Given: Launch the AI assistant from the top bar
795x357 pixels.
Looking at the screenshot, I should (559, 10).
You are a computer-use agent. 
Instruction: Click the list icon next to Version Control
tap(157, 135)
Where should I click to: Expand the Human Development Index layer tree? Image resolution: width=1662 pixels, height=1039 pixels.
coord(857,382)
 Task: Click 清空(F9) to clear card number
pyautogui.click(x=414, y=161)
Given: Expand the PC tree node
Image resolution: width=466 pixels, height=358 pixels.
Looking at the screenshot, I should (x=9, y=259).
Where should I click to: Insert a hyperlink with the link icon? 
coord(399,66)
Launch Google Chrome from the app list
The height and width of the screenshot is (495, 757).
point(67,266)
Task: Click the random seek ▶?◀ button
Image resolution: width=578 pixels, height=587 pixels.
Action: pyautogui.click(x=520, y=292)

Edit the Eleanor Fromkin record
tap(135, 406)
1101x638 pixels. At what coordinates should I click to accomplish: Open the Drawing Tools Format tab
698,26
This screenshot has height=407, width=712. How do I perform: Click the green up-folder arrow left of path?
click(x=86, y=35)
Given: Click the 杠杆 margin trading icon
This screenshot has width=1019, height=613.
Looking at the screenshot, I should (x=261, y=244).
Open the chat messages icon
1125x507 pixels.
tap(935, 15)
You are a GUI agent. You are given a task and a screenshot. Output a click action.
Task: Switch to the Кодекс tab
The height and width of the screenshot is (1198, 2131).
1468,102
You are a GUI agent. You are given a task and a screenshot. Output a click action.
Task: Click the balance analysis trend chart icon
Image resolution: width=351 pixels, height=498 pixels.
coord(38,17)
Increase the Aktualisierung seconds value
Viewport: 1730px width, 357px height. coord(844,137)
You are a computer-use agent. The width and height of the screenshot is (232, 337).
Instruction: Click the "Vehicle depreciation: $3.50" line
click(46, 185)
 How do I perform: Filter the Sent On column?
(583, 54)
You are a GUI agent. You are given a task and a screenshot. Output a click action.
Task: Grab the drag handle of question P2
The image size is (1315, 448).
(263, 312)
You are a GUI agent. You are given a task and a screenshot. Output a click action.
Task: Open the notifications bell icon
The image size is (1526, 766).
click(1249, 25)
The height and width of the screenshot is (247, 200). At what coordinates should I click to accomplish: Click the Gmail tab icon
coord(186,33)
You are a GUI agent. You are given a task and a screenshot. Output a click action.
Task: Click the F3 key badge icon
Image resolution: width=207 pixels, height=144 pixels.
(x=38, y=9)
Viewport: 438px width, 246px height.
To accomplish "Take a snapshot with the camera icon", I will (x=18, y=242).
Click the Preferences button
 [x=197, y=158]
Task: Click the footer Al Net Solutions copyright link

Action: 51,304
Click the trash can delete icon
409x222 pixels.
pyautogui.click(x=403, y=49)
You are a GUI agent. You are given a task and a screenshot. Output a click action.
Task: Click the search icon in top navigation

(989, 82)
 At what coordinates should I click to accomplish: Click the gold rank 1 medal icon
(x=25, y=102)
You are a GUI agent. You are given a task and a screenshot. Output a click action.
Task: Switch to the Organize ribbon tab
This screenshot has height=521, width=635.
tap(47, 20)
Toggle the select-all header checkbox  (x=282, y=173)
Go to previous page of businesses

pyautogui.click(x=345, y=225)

:::

Return a copy of each line in the entries that carries the string "computer".

* Solution *
You are a computer-use agent. 
You are a computer-use agent. The width and height of the screenshot is (232, 337).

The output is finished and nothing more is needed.